Document text
•••••

There are $3$ classes having $20,25$ and $30$ students respectively having average marks in an examination as $20,25$ and $30$ respectively. If three classes are represented by $A,B$ and $C$ and following is known about the three classes :-
$A \Rightarrow \text{Highest Score} = 22, \text{Lowest Score} =18$
$B \Rightarrow \text{Highest Score} = 31, \text{Lowest Score} =23$
$C \Rightarrow \text{Highest Score = 33}, \text{Lowest Score} =26$
The following operation is performed :-
If $5$ people are transferred from $C$ to $B$, further, $5$ more people are transferred from $B$ to $A$, then $5$ are transferred from $A$ to $B$ and finally, $5$ more are transferred from $B$ to $C$.
What will be the minimum possible average of class $B$ after this set of operation is ?
My solution approach :-
Total marks of $B = 625$
To reduce the sum to the lowest what I thought is that $C$ should give minimum marks student to $B$ and then $B$ should give maximum marks student to $A$ and then $A$ should give minimum marks student to $B$ and then $B$ should give maximum marks student to $C$ back. In equation format it would be ;
Total marks of $B = 625 +(26 \times 5) -(31 \times 5) +(18 \times 5)-(31 \times 5)$
But this isn't working and the correct answer is different. What I am doing wrong? Please help !!!

•••••

Short task
Transcribe the passage of the class-averages question starting with "There are $3$" and going on through "operation is ?", keeping every word and symbol unchanged.

Available data
•••••

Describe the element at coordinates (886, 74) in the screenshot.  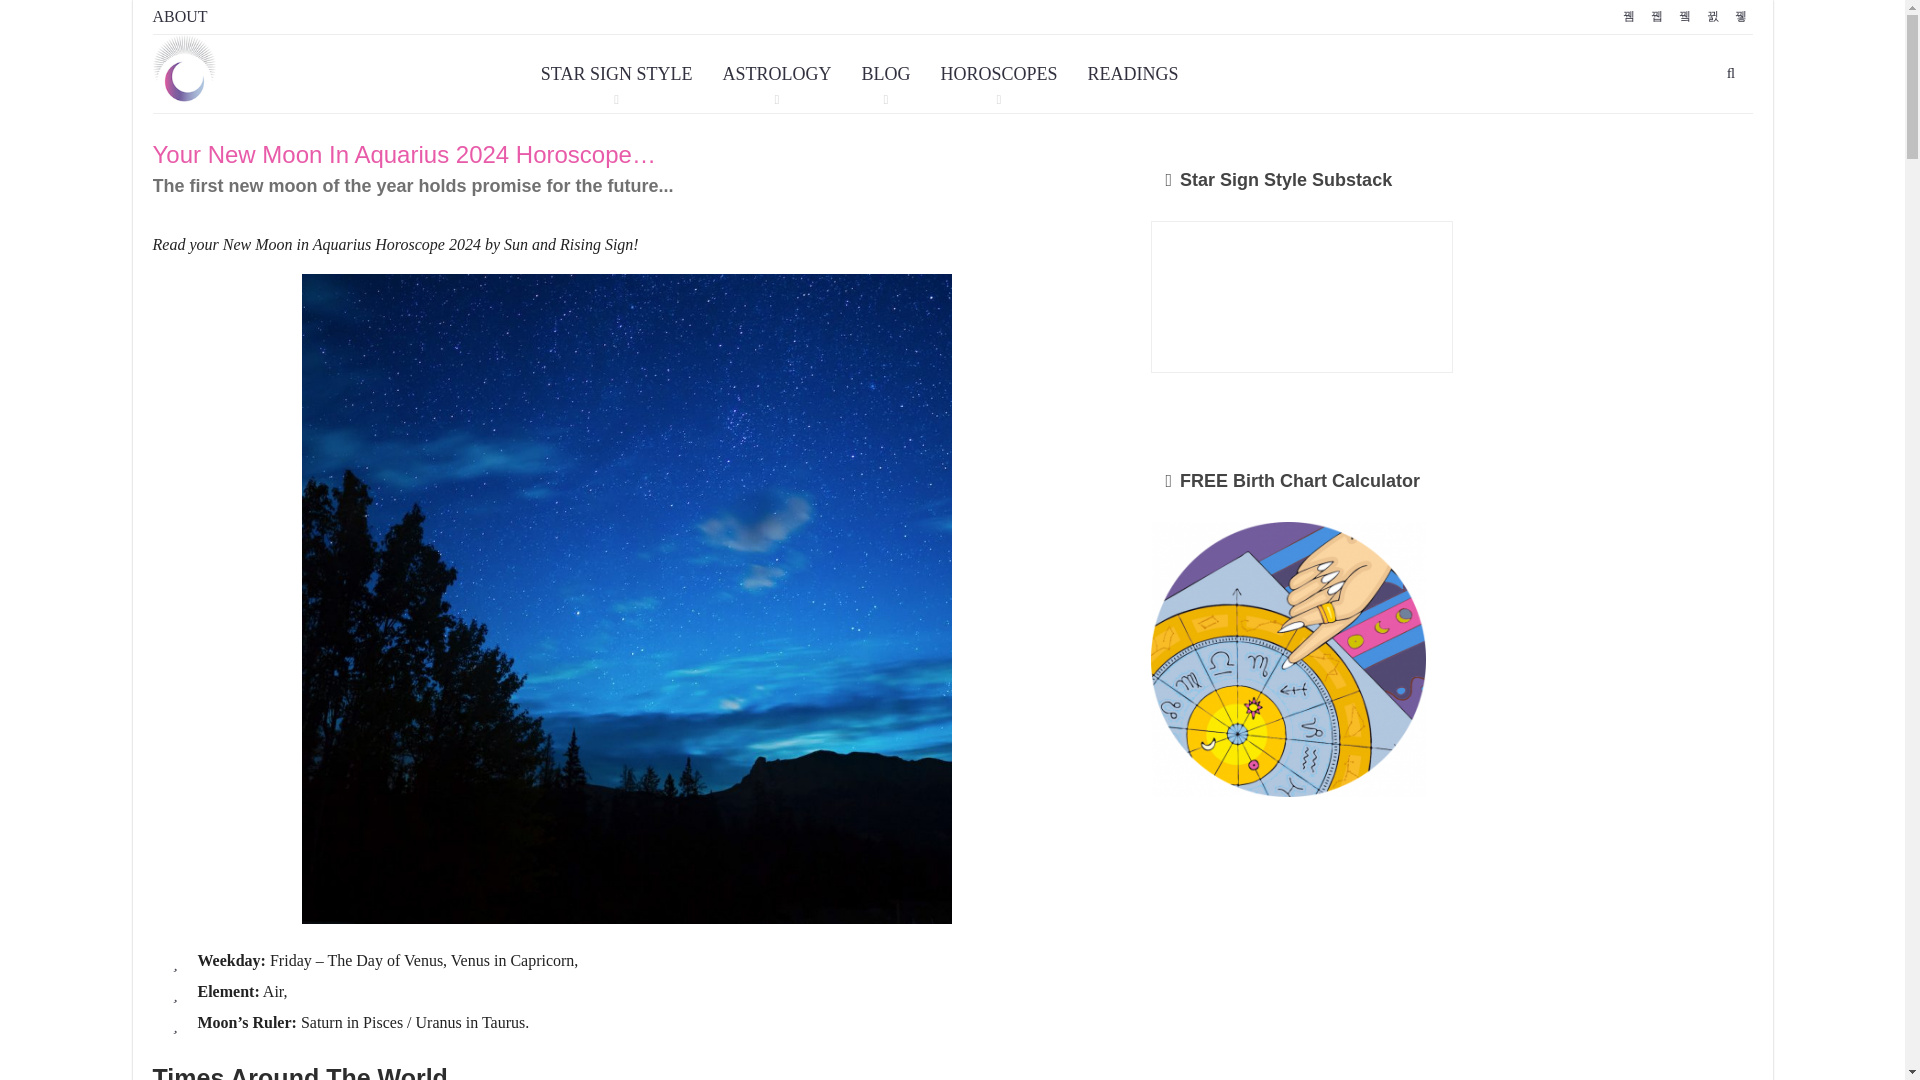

•••••

Output for this exercise
There are $3$ classes having $20,25$ and $30$ students respectively having average marks in an examination as $20,25$ and $30$ respectively. If three classes are represented by $A,B$ and $C$ and following is known about the three classes :-
$A \Rightarrow \text{Highest Score} = 22, \text{Lowest Score} =18$
$B \Rightarrow \text{Highest Score} = 31, \text{Lowest Score} =23$
$C \Rightarrow \text{Highest Score = 33}, \text{Lowest Score} =26$
The following operation is performed :-
If $5$ people are transferred from $C$ to $B$, further, $5$ more people are transferred from $B$ to $A$, then $5$ are transferred from $A$ to $B$ and finally, $5$ more are transferred from $B$ to $C$.
What will be the minimum possible average of class $B$ after this set of operation is ?